Me senté frente al altar dedicado a la Virgen de Luján y me puse a rezar. No sé si por el alivio de haber resuelto lo que necesitaba resolver, por lo abrumador de la situación o por una sumatoria de cosas que a uno lo mantienen despierto hasta altas horas de la madrugada… Pero yo también me largué a llorar. Sentí, no obstante, que mi Santa Madre velaba por mí y por los míos, sentí su abrazo consolador. Le pedí por todos. Le pedí por la patria.

En la plaza de San Miguel había gente durmiendo.

No suelo andar tanto por ahí, pero debo reconocer que me sorprendió, como ya no me sorprende que en la plaza de Maestra Cueto, frente a la Universidad de Morón, se llene de manteros. Manteros hasta donde alcanza la mirada, como un mar de mantas.

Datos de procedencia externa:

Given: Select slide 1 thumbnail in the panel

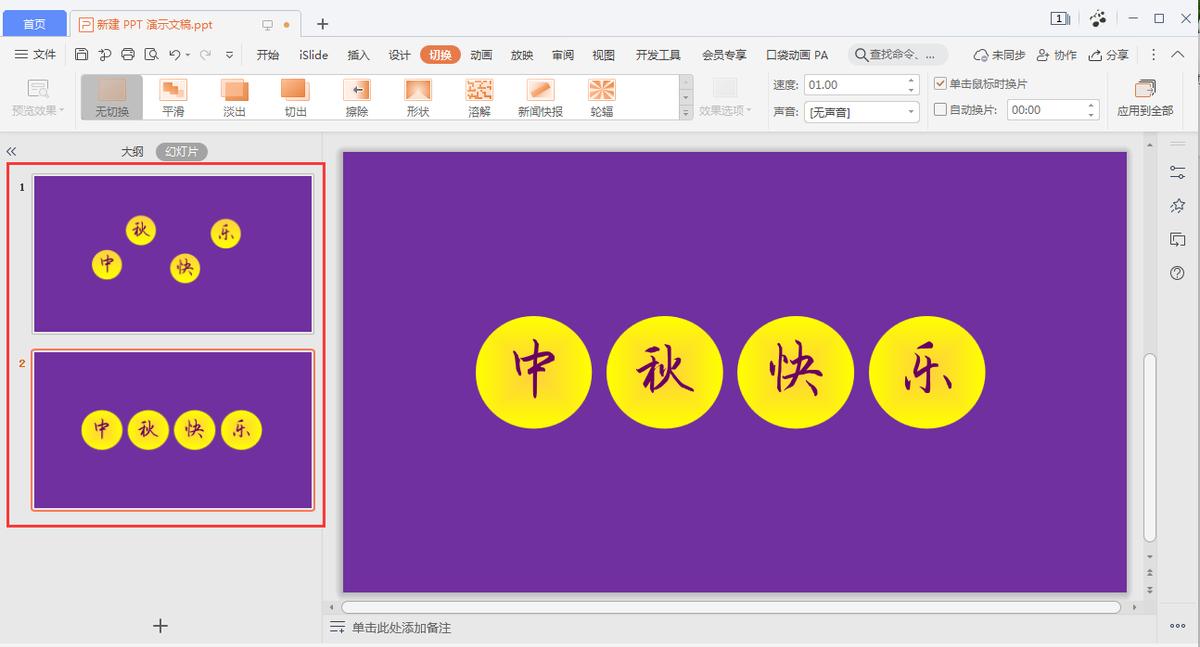Looking at the screenshot, I should click(172, 252).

Años atrás eran dos o tres locos con colchones, la cosa empezó así. Cuando me puse de novia con Fede ahí no había nada, tiempo después empezaron a vivir unos en colchones que protegían debajo de los aleros de la universidad. No sé adónde habrán ido a parar, pero ya no están. Ahora hay manteros. Montones. Algunos venden ropas o zapatos que sospechosamente se asemejan en talle y estilo a ellos mismos, si uno es mal pensado llega a suponer que es gente que está vendiendo su propio vestuario.

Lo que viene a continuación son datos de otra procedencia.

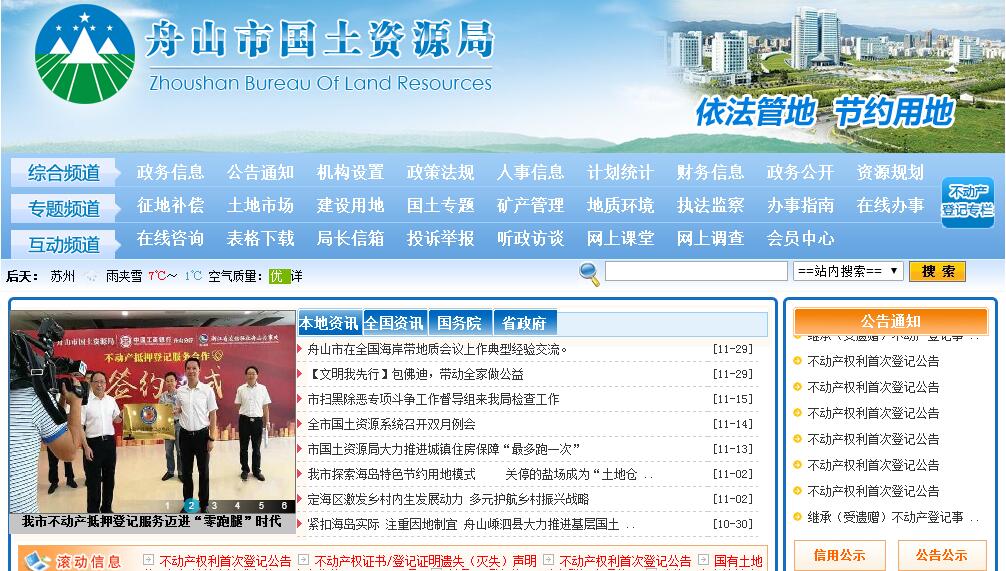This screenshot has height=571, width=1006.
Task: Select slide 2 indicator in slideshow
Action: pyautogui.click(x=191, y=506)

Al comienzo era a las márgenes de la plaza, ahora abarcan la plaza toda pero también el perímetro entero de la universidad, incluso la cuadra siguiente a la plaza, frente a la vieja escuelita emplazada detrás de las paradas de los colectivos. Allí no es raro ya encontrarse olor a pis y a mierda humana, en alguna parte tienen que evacuar los crotos que duermen por ahí. 

Cuando me subí al colectivo de regreso a casa vi a tres personas peleando por un asunto aleatorio, parecía una tontería del tránsito. Pero la cosa podría haber escalado, el colectivo se detuvo en un semáforo y estaban esos dos flacos a los gritos, uno con un adoquín en la mano convenientemente recogido del suelo. Una vieja intentaba separarlos pero no lo hacía de buena manera, parecía que por el contrario los dos hombres tenían cada vez más ganas de pelear. “Si revolean ese adoquín”, pensé, “es fija que la lluvia de cristales me cae encima”. 

Cuando bajé del colectivo me siguió un perro. Al principio me dio miedo porque era una tremenda bestia, parecía una especie de San Bernardo medio mestizo, pero estaba todo sarnoso y con el cuero pegado a las costillas. Doy fe, hacía años que no veía un perro vagabundo en tal mal estado. Estuvo como dos o tres cuadras siguiéndome, enseguida me di cuenta de que no tenía intención alguna de hacerme daño, solo quería compañía y seguro orientarse en su camino.

Llegué triste a casa, con la sensación de no haber visto en todo el día a una sola persona feliz. La atmósfera en la calle se torna densa, quien no se aferra a la fe está al borde de la violencia.